RECORDS FOR THIS TASK:
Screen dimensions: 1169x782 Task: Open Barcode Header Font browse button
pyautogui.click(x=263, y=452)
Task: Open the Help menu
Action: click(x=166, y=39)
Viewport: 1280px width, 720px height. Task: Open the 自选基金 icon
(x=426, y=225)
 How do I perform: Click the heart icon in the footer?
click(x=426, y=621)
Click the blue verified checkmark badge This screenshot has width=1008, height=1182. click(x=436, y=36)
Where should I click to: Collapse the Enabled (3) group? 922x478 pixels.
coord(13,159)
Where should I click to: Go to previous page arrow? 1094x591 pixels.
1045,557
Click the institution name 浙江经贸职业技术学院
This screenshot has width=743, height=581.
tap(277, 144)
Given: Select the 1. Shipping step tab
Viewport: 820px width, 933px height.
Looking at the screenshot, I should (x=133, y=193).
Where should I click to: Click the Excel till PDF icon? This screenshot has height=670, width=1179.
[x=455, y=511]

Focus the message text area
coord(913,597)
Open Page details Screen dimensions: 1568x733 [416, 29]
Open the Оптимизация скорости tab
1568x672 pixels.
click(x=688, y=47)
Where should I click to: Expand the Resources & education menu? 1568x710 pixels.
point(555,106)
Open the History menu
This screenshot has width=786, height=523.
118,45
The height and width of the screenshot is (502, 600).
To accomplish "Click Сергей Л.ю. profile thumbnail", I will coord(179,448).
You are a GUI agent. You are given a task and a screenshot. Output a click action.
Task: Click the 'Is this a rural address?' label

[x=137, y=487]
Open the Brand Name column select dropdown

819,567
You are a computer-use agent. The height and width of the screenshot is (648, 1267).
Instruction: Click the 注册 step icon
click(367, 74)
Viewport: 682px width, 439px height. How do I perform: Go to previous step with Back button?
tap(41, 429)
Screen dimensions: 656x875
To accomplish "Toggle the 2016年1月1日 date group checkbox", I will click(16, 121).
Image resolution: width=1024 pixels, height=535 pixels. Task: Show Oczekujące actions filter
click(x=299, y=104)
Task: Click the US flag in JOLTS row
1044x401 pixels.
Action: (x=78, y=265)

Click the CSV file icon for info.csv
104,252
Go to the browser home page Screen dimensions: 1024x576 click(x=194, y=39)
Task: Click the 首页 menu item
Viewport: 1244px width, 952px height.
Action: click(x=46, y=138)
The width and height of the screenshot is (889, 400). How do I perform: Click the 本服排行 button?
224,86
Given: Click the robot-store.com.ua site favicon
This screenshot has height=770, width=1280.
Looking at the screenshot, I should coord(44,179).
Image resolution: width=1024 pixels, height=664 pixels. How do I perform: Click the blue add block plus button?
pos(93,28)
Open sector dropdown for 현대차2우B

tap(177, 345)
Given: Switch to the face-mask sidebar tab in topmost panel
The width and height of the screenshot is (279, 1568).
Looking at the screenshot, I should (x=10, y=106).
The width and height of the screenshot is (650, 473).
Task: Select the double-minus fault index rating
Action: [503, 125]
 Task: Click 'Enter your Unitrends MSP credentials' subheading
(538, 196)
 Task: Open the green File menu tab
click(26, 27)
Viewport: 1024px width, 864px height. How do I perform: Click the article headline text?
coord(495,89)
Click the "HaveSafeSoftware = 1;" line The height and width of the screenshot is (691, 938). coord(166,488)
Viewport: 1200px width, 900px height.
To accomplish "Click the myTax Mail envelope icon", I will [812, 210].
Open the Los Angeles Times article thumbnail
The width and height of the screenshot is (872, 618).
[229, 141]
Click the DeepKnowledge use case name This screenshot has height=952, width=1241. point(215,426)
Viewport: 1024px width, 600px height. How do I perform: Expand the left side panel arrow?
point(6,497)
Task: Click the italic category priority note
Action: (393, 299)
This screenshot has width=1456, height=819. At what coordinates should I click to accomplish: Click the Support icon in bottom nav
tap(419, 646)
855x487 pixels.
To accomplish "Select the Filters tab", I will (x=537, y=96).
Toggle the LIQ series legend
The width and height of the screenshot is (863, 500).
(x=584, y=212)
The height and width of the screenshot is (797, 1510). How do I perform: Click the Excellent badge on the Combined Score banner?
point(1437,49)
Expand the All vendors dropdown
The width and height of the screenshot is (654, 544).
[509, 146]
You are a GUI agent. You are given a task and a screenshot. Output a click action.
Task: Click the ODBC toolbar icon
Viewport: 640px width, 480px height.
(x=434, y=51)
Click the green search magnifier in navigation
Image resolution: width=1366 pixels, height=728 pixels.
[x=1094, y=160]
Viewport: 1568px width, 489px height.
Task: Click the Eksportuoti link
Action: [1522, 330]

WHAT THE EXERCISE ASKS: Look above for the line holding "Task: Click the 首页 menu item", then set down exactly that line and every line after it up to and including the line holding "Given: Click the", with nothing else.

TASK SOLUTION:
Task: Click the 首页 menu item
Viewport: 1244px width, 952px height.
Action: click(x=46, y=138)
The width and height of the screenshot is (889, 400). How do I perform: Click the 本服排行 button?
224,86
Given: Click the robot-store.com.ua site favicon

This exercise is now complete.